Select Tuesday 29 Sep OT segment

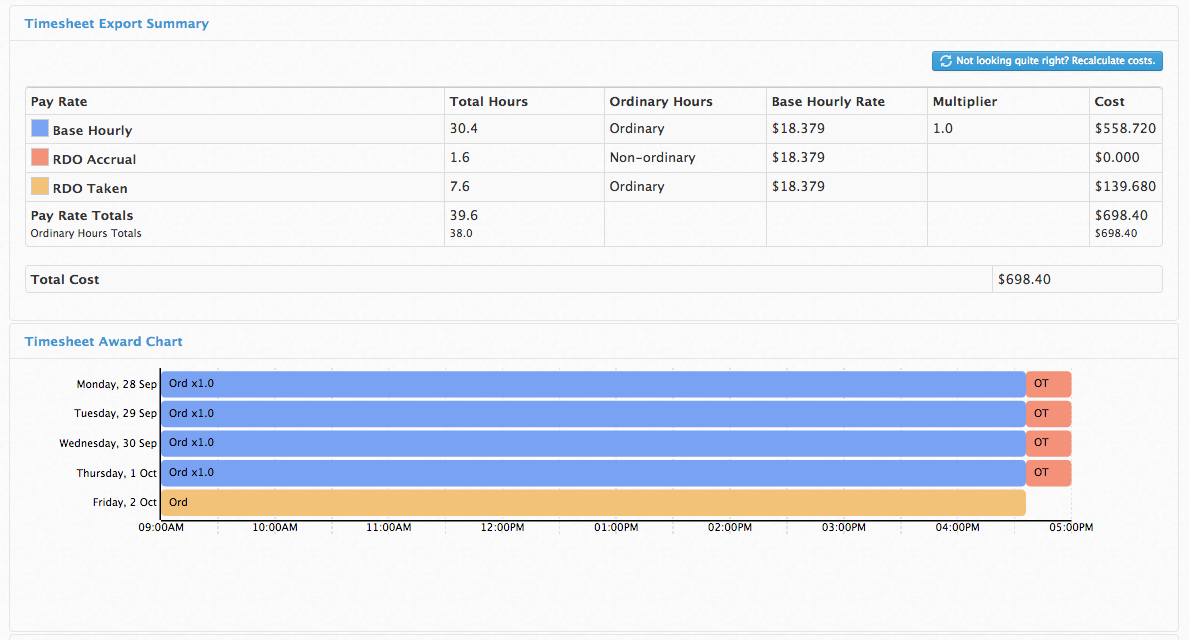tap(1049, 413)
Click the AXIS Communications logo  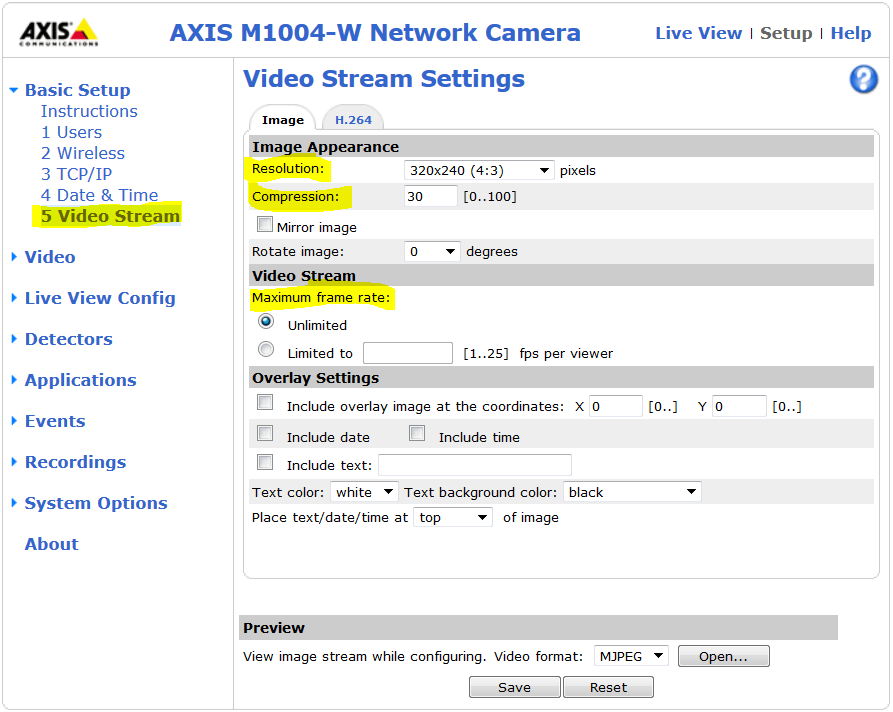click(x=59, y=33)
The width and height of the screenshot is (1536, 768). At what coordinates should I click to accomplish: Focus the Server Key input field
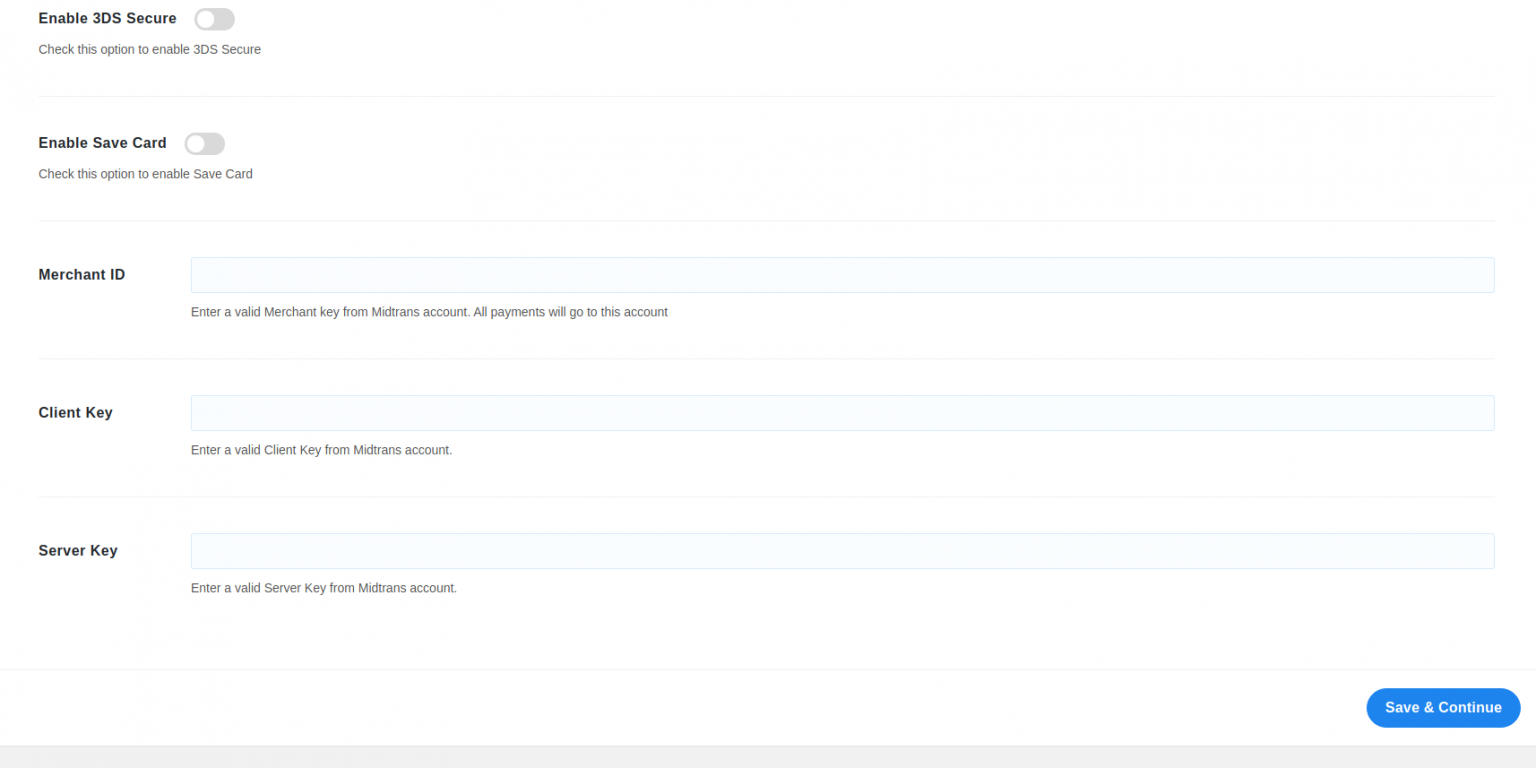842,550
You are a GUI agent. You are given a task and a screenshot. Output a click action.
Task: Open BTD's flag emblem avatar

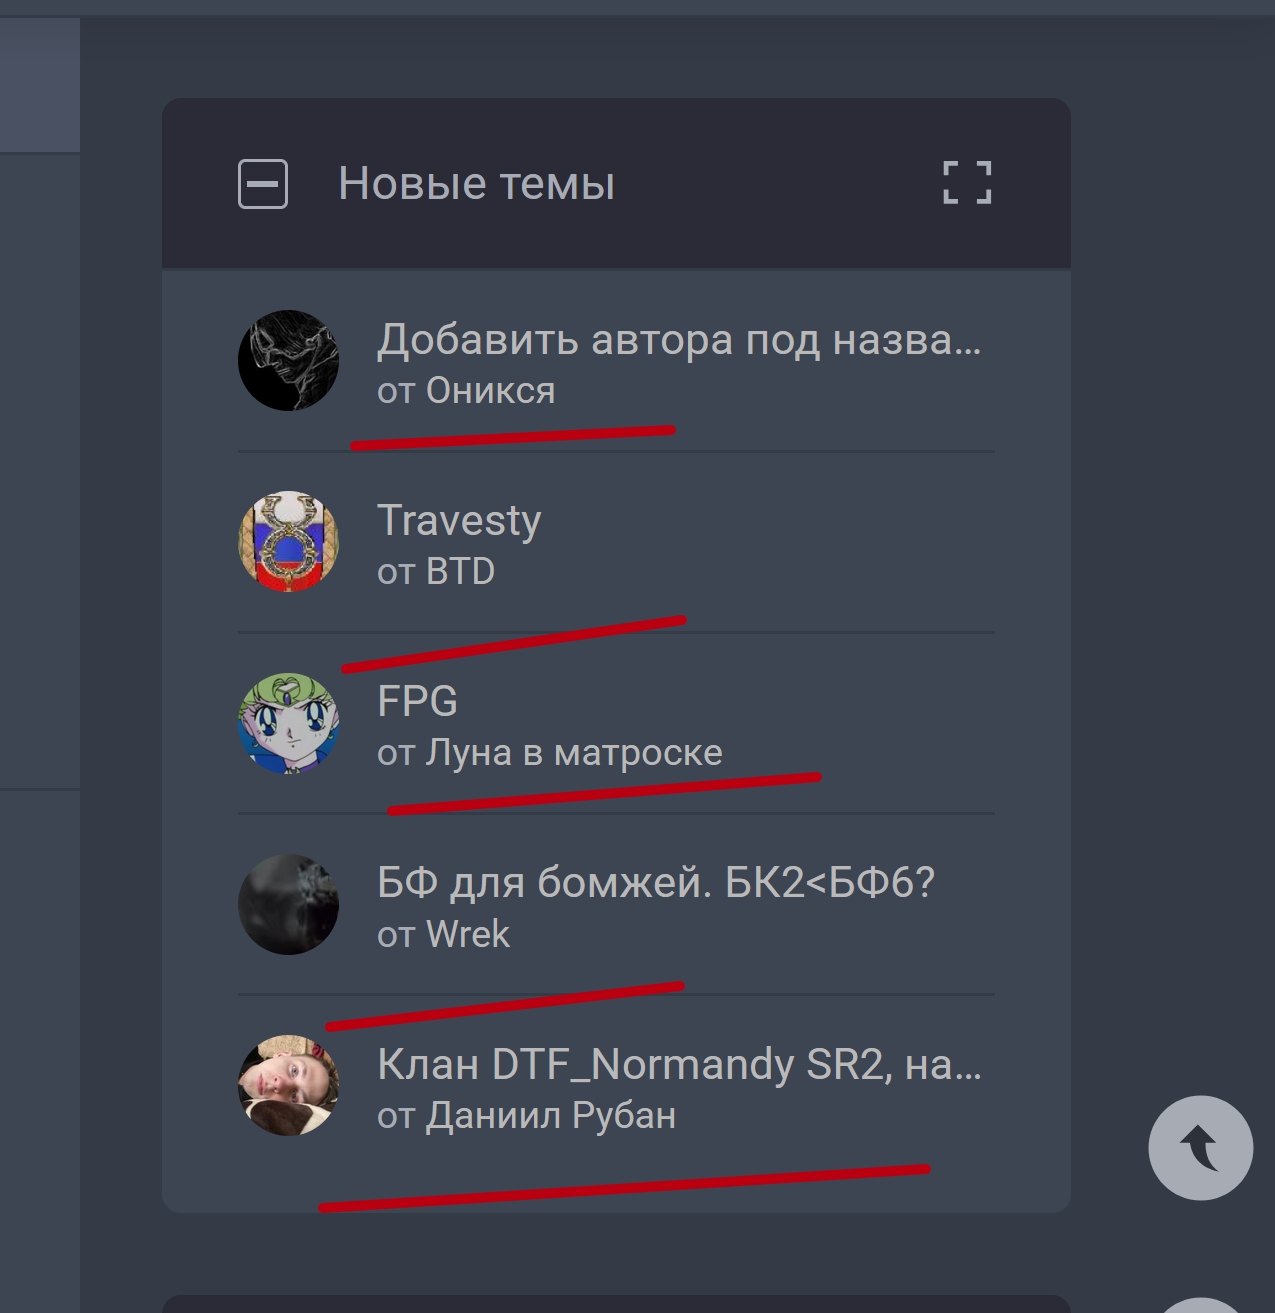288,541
──────────
TASK OBJECTIVE - Starting with the line that contains "You are a GUI" and going on through the end of the items, write out every line again, requests included, but scale each coordinate in the answers by 0.4 and round it to a whole number, with halves going up. Leave the pictures out.

RESULT OF THIS TASK -
You are a GUI agent. You are given a task and a screenshot. Output a click action.
Task: Open BTD's flag emblem avatar

115,216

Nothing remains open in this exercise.